3-D printer A fused deposition modeling (FDM) 3-D printer that provides better mixing of multiple filaments made of different resins is the subject of a patent application submitted by Battelle Memorial Institute, Columbus, Ohio.

Many applications for 3-D printing “exist where specific mechanical, thermal or chemical properties are needed that cannot be met with the available feedstock selection,” the application states. “There are different types of filaments available with different properties, which may require different temperatures to print. Two filaments, such as filaments composed of different materials, may be mixed to achieve a particular homogeneity and/or particular consistency.”

However, existing mixing nozzles for 3-D printers do not always adequately mix polymers of dissimilar compositions, according to the application.

The invention can homogenously mix materials with dissimilar characteristics and melting points in controllable ratios. For example, it can combine a conductive and a non-conductive filament; a soluble and an insoluble filament; or a flexible and an inflexible filament, according to the application.

Other advantages include improved material mechanical properties and extrusion pressures great enough to extrude filaments that are viscous.
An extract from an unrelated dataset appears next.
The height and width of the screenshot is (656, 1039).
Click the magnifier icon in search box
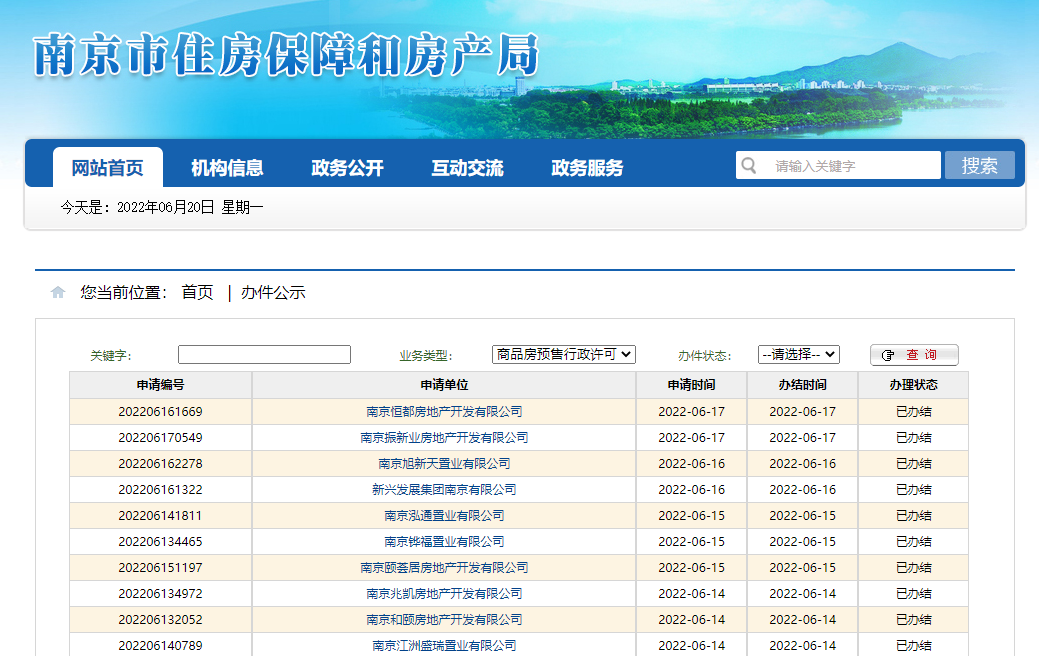point(748,165)
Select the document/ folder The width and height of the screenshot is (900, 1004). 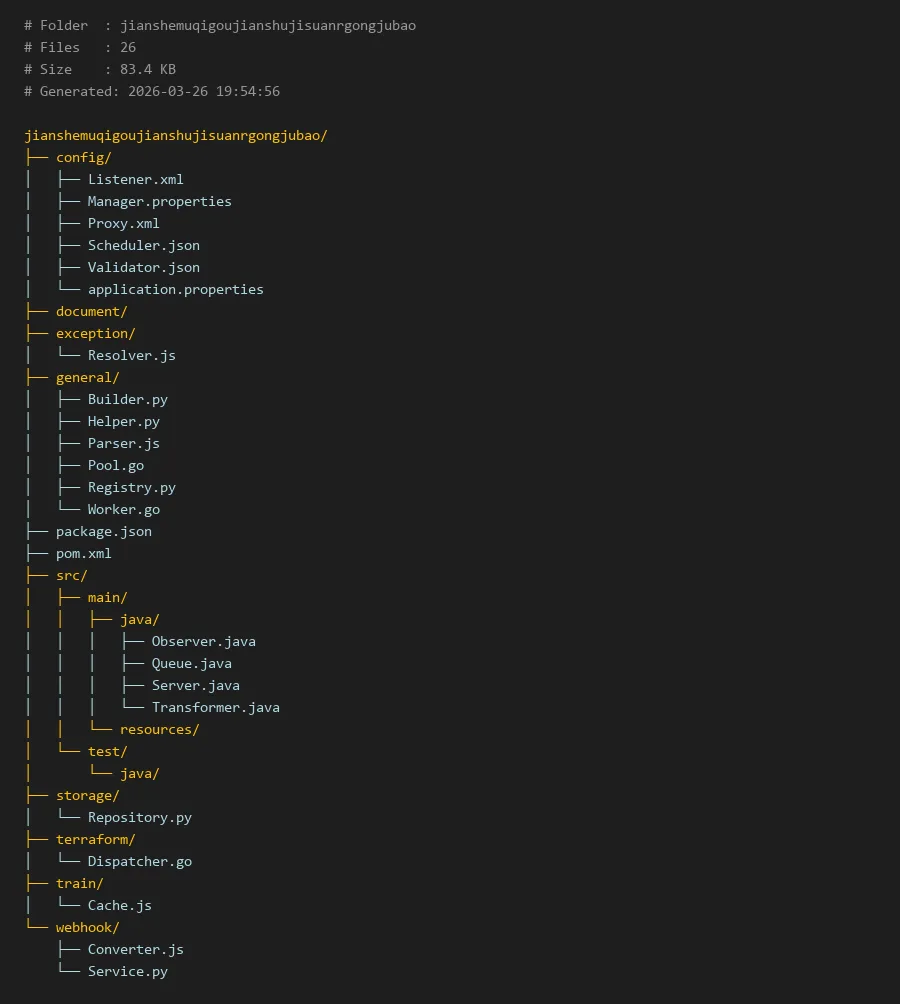[91, 311]
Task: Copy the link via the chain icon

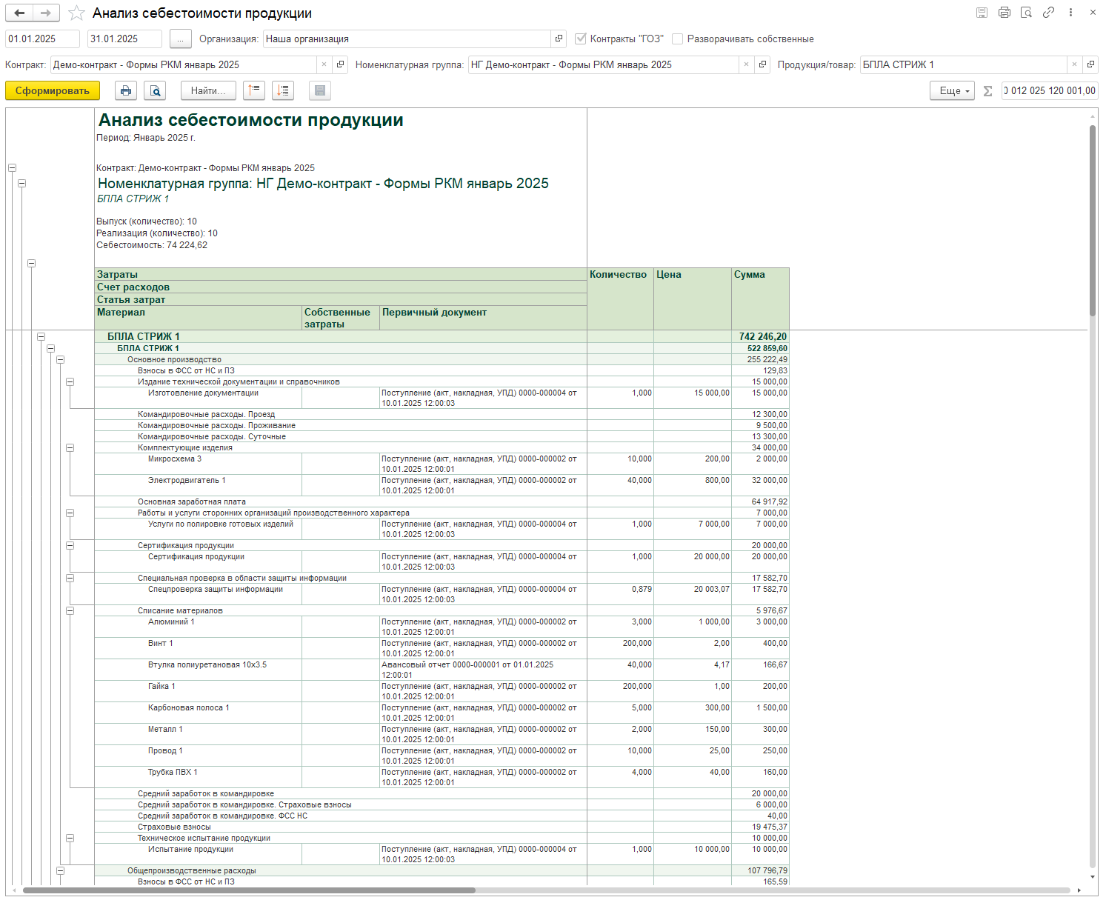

The printer has an extruder with a heated chamber in its hot end, and a mixing element that rotates inside the chamber in order to achieve the shear forces needed to mix the molten plastics. The mixing element also can have a secondary driving mechanism to assist with extruding the molten plastics. The mixing chamber has features that include an interior surface with a rough texture, a surface with a helical flute and a baffle. Additionally, there is a heater block to heat the mixing chamber.